Cape Town - Tougher trade conditions since September 2017 suggest a further decline in the value added by the South African trade sector, according to the latest Trade Activity Index (TAI) of the South African Chamber of Commerce and Industry (Sacci), released on Wednesday.
The value added of the trade sector declined by 1% year-on-year in the first three quarters of 2017. New vehicle sales and export trade volumes, however, performed better than general trade conditions indicate.
Sacci said the index also suggests lower import volumes.
Although new trade orders increased in November, some important trade elements contracted, according to the TAI.
The TAI for November declined by 1 index point to 45, remaining in negative territory (below 50). The seasonally adjusted TAI was down by 2 index points compared to October and down 7 index points compared to November last year. According to Sacci, the TAI reflects the sluggish SA economy.
Trade expectations
The seasonally adjusted Trade Expectations Index (TEI) improved by 8 points to 59 in November 2017. This is above the borderline level of 50 where the TEI persisted since March 2017, Sacci pointed out.

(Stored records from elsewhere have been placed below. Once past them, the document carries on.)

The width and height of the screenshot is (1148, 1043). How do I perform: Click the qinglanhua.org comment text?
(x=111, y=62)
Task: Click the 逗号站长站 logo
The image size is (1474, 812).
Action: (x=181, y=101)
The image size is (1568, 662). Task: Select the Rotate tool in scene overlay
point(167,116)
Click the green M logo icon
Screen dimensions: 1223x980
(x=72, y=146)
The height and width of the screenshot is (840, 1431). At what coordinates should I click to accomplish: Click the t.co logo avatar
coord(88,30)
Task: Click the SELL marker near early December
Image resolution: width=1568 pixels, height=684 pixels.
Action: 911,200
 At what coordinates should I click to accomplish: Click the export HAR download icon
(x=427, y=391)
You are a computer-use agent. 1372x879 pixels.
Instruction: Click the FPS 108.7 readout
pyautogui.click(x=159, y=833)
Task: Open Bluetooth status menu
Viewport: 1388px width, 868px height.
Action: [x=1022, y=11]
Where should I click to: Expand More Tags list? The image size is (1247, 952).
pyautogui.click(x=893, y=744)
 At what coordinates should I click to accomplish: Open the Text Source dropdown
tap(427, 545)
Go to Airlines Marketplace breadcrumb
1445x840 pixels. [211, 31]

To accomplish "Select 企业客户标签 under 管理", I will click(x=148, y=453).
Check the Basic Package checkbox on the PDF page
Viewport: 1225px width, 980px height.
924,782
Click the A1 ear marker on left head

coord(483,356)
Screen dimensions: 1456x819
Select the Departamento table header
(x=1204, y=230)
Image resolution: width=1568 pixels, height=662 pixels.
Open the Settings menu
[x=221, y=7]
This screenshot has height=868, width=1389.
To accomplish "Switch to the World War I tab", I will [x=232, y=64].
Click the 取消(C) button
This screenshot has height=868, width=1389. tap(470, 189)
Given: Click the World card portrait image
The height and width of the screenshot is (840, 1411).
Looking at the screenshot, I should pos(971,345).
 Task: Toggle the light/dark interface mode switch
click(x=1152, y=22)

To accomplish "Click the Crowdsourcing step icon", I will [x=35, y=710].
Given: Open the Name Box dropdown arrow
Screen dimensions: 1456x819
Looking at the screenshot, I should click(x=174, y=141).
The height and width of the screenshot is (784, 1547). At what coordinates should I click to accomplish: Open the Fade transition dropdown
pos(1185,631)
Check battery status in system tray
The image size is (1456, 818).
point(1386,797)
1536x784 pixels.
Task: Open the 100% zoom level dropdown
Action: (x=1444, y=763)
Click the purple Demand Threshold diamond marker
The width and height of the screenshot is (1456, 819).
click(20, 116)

The volatility of the rand against currencies of major trading partners, higher real interest rates and high unemployment contributed to negative trade prospects, according to Sacci. It is expected that nominal interest rates will remain unchanged, leaving the real cost of finance relatively high, the chamber said.
Sub-indices
Sales volumes decreased in November with the sales volume sub-index down from 56 to 49. The new orders index, however, improved to 45 from 41 in October 2017 with expected sales volumes and expected new orders moving substantially into positive territory at 63 and 58 respectively in November 2017.
The inventory index increased slightly.
The sales price index decreased by 10 points to 50 and the input price index by 6 points to 66.
"The decline in especially sales prices reflects the tough trade conditions and a ‘buyers’ market’," said Sacci.
"Being relatively high, the price indices contain less demand inflationary pressures. Price expectations, however, remain high with both the sales and input price indices increasing by 3 index points."
About 81% of the respondents experienced higher input costs. The rising crude oil price, higher electricity tariffs and a volatile and weaker rand are fuelling inflationary expectations, in its view.
The employment sub-index remained flat at 43 in November 2017, while the employment outlook index for the next 6 months lifted by 8 points to 49 in November 2017 from 41 in October 2017.